Speaking on a radio segment ahead of a Collingwood game in 2016, McGuire suggested he would donate more money if footy reporter Caroline Wilson — who was hardly on his Christmas card list — stayed under the water for longer.

“I’ll put in $10,000 straight away, make it $20,000. And if she stays under, $50,000. What do you reckon guys?” McGuire said.

McGuire apologised following heavy backlash from the football community, initially suggesting the remarks were made in jest, calling it “banter”.

“No person should ever feel uneasy or threatened in football’s family,” he said in a statement.

“For that, I am deeply sorry and I apologise unreservedly to Caroline for putting her in that position.”


Swans Ambassador Cynthia Banham became the unwitting target of McGuire’s “joke”.Source:Getty Images

Broadcasting an AFL match in 2019, McGuire mocked Cynthia Banham — a Swans ambassador — for her pre-match coin toss, proposing those who don’t flip the dime perfectly be fined $5000.

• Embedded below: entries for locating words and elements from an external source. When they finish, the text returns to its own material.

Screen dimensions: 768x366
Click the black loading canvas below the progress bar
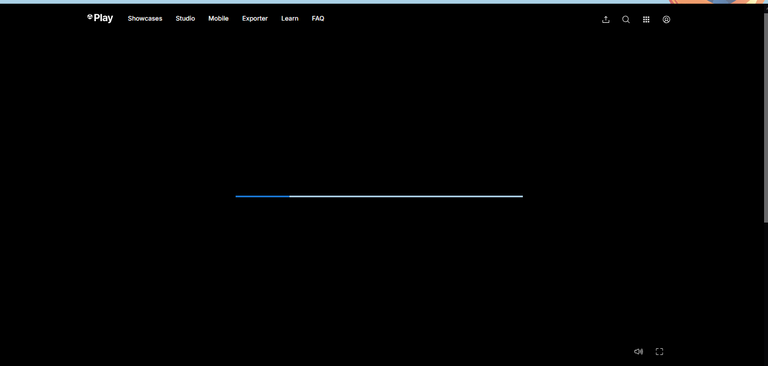click(379, 274)
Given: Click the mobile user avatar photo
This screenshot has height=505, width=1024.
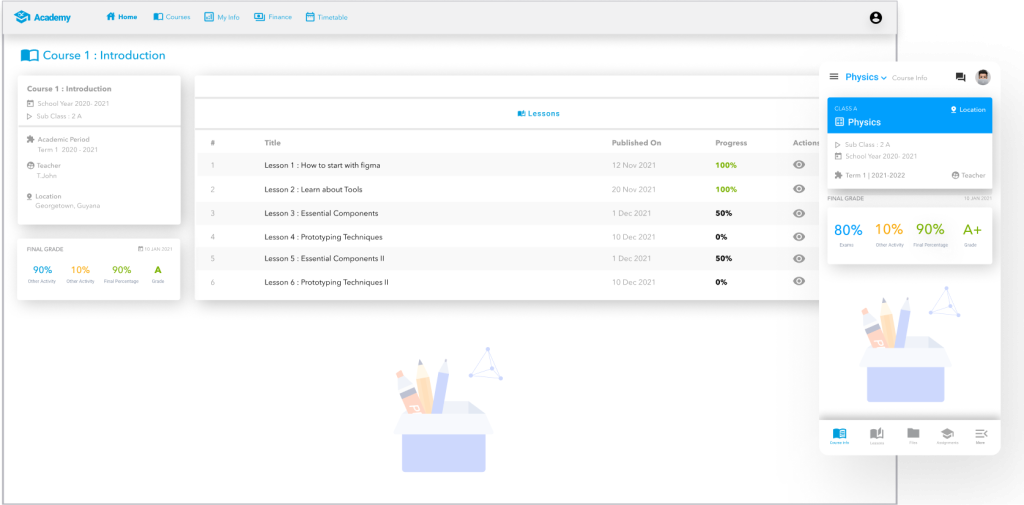Looking at the screenshot, I should pyautogui.click(x=982, y=77).
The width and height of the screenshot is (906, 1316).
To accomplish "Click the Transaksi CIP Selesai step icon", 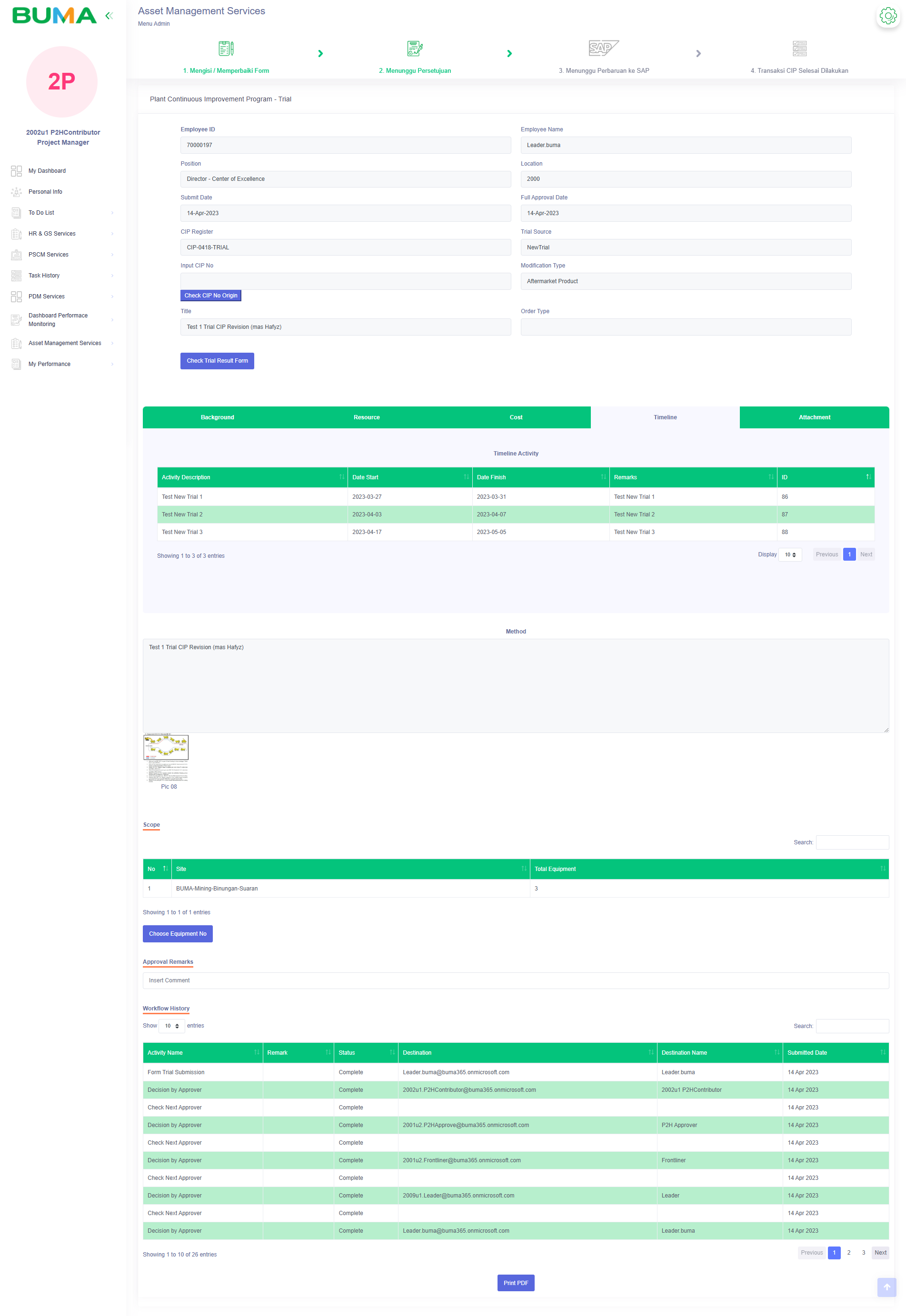I will click(x=799, y=49).
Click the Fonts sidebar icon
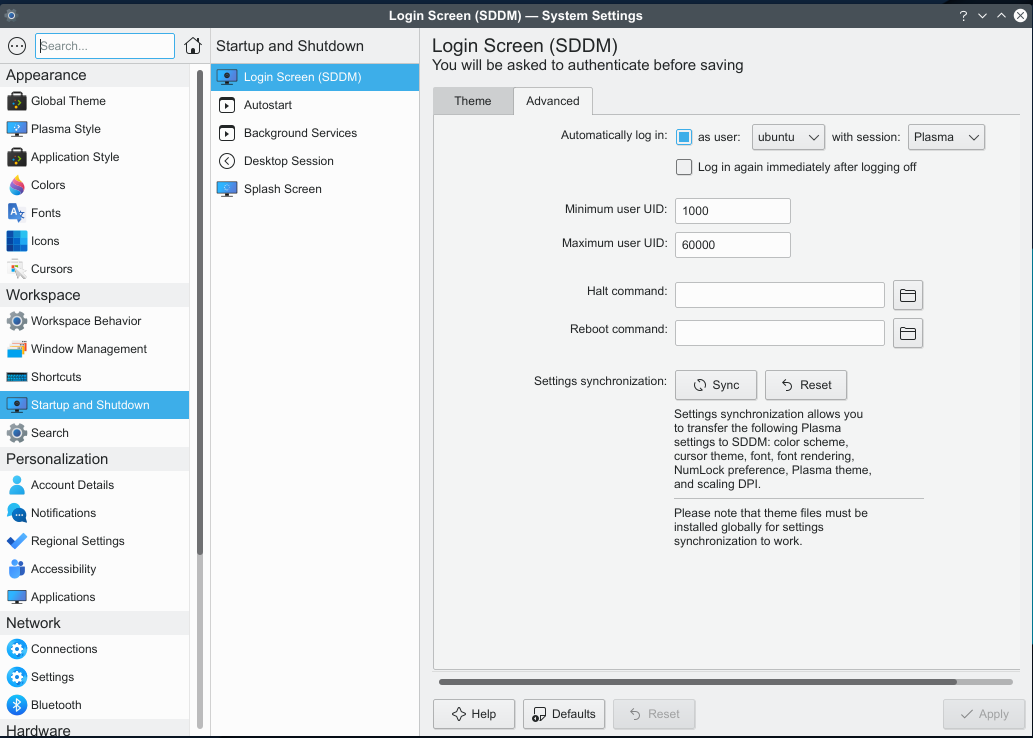 click(16, 213)
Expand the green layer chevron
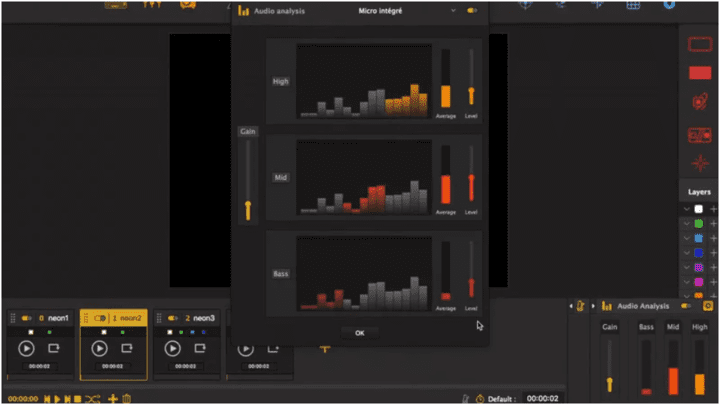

What McGuire didn’t realise was Banham — a respected former journalist who lost both legs after a plane crash in 2007 that killed 21 people — was the one tossing the coin.

McGuire stood down from his TV commitments for the rest of the weekend and apologised if anyone took offence to his ridiculing of Banham, saying he was “devastated” when he learnt of the gravity of his situation.

On Triple M’s Hot Breakfast, McGuire said he felt “physically sick” about the controversy and had no idea Banham was responsible for the coin toss.

“I would never have made light of a person with a disability,” McGuire said at the time.

“It was just an unfortunate sequence of events but I own them. I didn’t know who was doing the toss, I wasn’t looking at the monitor.

“Out of the corner of my eye I saw the coin flick out and I went off on a tangent of jocularity.”


Eddie McGuire at the Collingwood Football Club press conference.Source:News Corp Australia

Earlier this month, Collingwood was forced to address an internal club investigation which concluded the club was guilty of fostering “systemic racism” that “has resulted in profound and enduring harm to First Nations and African players”.

Despite the report’s findings, McGuire failed to say the word “sorry” once in a press conference that lasted more than one hour.

Bizarrely, McGuire began the press conference by declaring it was a “historic and proud day” for Collingwood.

But speaking at Collingwood’s AGM last week, McGuire conceded he should not have referred to it as a “proud day” for the club.

“I got it wrong,” McGuire said. “I said it was a proud day, and I shouldn’t have.”